■ TASK TO CARRY OUT:
Restate word for word every entry that appears below, skipping its pictures.

══════════

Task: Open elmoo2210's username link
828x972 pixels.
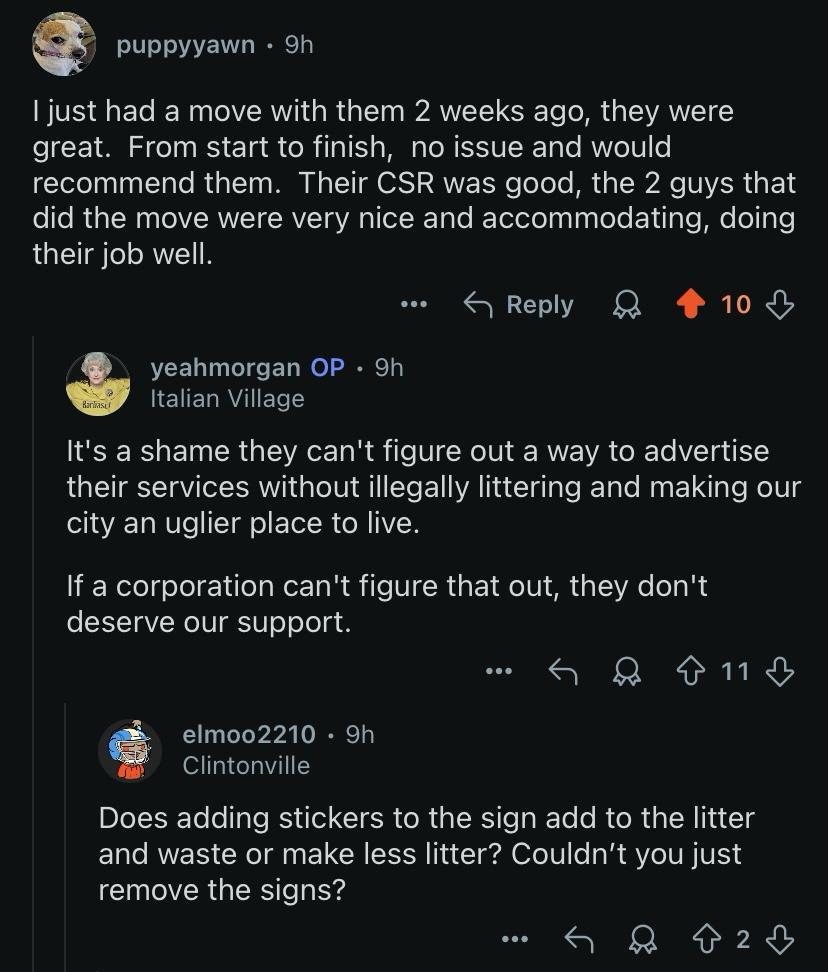Action: click(249, 735)
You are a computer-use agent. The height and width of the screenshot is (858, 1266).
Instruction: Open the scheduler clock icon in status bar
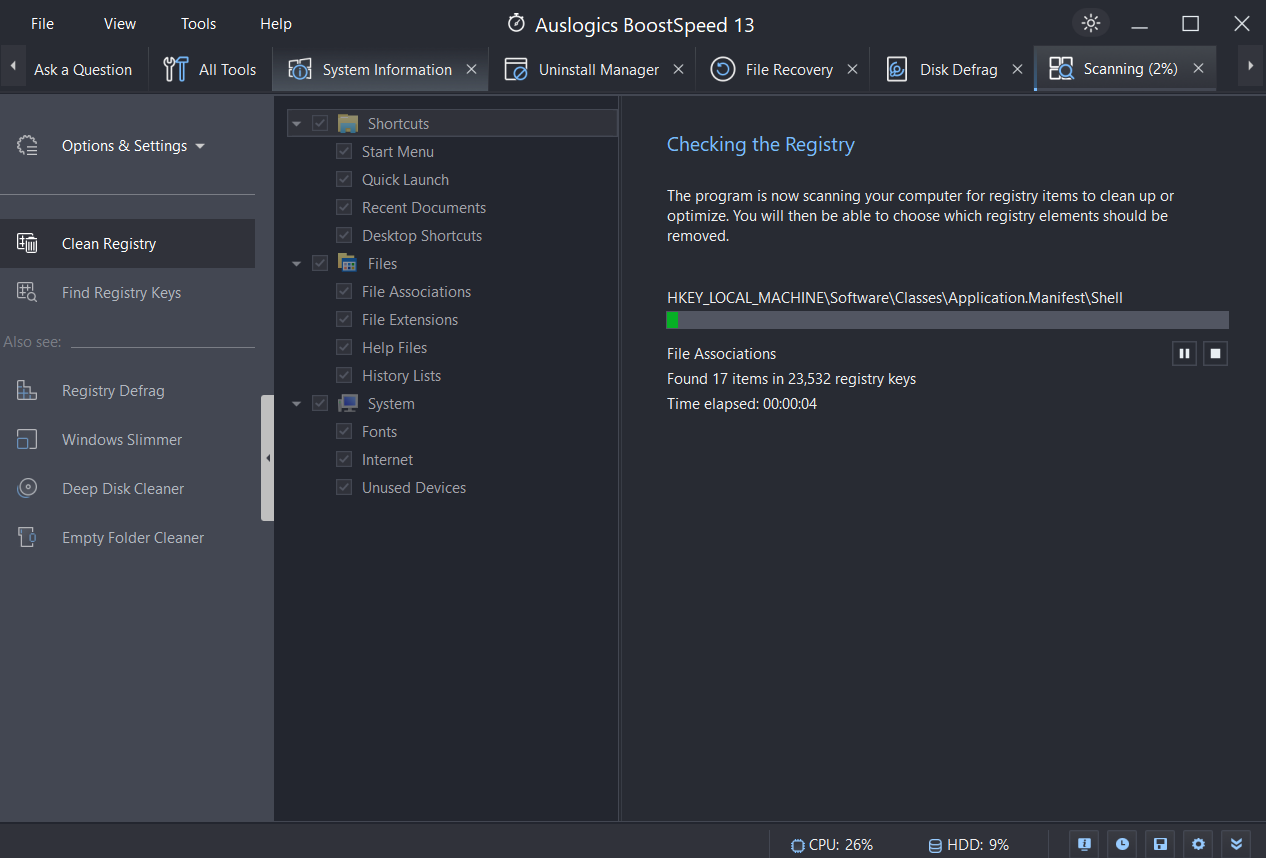pos(1122,844)
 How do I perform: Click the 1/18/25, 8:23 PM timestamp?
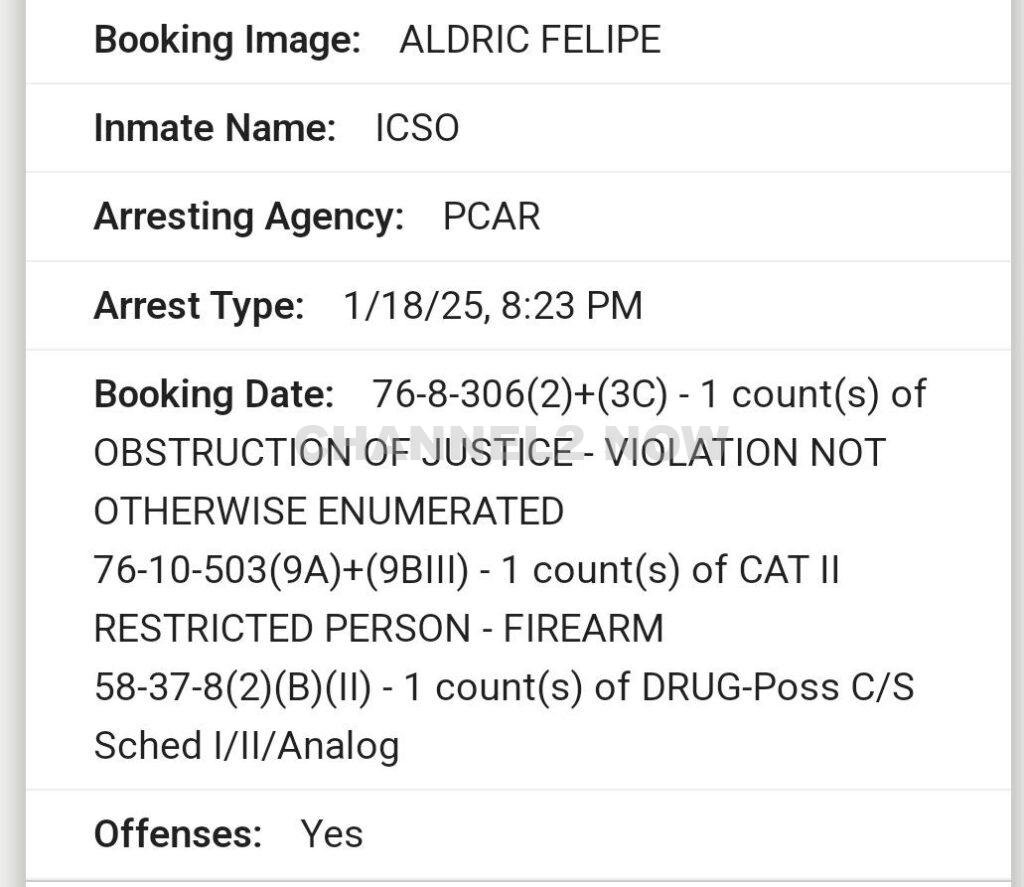(492, 306)
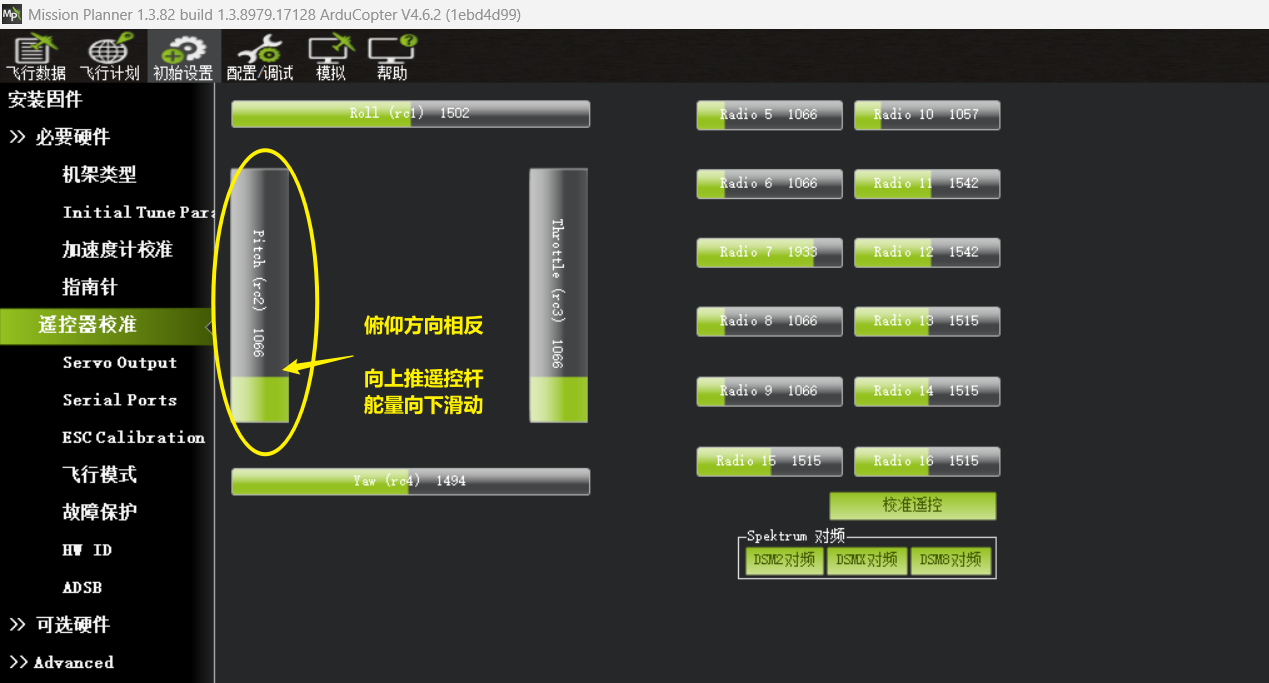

══════════

■ REPLY TO THE EXERCISE:
Task: Open elmoo2210's username link
828x972 pixels.
Action: click(249, 735)
You are a computer-use agent. The height and width of the screenshot is (858, 1266).
Instruction: Open the scheduler clock icon in status bar
pos(1122,844)
 How do I perform: Click the 1/18/25, 8:23 PM timestamp?
(492, 306)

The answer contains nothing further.